> Work order: Could you return the lines below exactly, from the first line up to and including the line that holds "Task: Click the import"?

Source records

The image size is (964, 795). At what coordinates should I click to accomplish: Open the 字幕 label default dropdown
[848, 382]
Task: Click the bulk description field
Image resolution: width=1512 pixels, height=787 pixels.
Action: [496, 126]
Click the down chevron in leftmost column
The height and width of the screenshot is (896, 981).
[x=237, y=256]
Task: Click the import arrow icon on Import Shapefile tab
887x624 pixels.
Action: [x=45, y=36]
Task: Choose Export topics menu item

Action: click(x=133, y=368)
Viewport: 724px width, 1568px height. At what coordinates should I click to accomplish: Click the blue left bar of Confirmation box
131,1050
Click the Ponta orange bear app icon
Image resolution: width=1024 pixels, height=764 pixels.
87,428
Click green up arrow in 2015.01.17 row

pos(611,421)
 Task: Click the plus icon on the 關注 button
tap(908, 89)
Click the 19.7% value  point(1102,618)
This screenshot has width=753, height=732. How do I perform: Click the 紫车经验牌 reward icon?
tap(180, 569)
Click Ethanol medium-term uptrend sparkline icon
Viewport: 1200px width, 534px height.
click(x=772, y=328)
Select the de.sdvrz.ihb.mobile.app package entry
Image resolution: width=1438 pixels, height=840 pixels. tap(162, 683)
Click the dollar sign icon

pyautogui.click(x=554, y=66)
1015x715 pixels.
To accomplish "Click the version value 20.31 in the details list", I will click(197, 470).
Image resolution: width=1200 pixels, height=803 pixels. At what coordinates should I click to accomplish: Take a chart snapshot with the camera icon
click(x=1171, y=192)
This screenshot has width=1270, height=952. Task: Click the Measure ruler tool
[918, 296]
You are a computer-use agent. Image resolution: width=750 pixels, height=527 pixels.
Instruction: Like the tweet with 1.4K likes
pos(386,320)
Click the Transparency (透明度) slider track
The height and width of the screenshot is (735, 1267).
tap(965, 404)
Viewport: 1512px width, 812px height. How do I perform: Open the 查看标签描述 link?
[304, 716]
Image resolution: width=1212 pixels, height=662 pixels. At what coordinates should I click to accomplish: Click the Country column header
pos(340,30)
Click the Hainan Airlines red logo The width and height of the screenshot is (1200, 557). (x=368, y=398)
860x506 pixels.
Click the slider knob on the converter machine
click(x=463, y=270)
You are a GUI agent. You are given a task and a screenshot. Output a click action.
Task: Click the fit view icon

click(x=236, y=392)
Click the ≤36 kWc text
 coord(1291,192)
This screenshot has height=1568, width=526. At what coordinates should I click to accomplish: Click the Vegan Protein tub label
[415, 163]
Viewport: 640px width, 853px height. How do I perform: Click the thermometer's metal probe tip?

> Solution:
The image size is (964, 795). At what coordinates should I click to accomplish: Open the 字幕 label default dropdown
[848, 382]
Task: Click the bulk description field
Image resolution: width=1512 pixels, height=787 pixels.
Action: [496, 126]
Click the down chevron in leftmost column
The height and width of the screenshot is (896, 981).
[x=237, y=256]
Task: Click the import arrow icon on Import Shapefile tab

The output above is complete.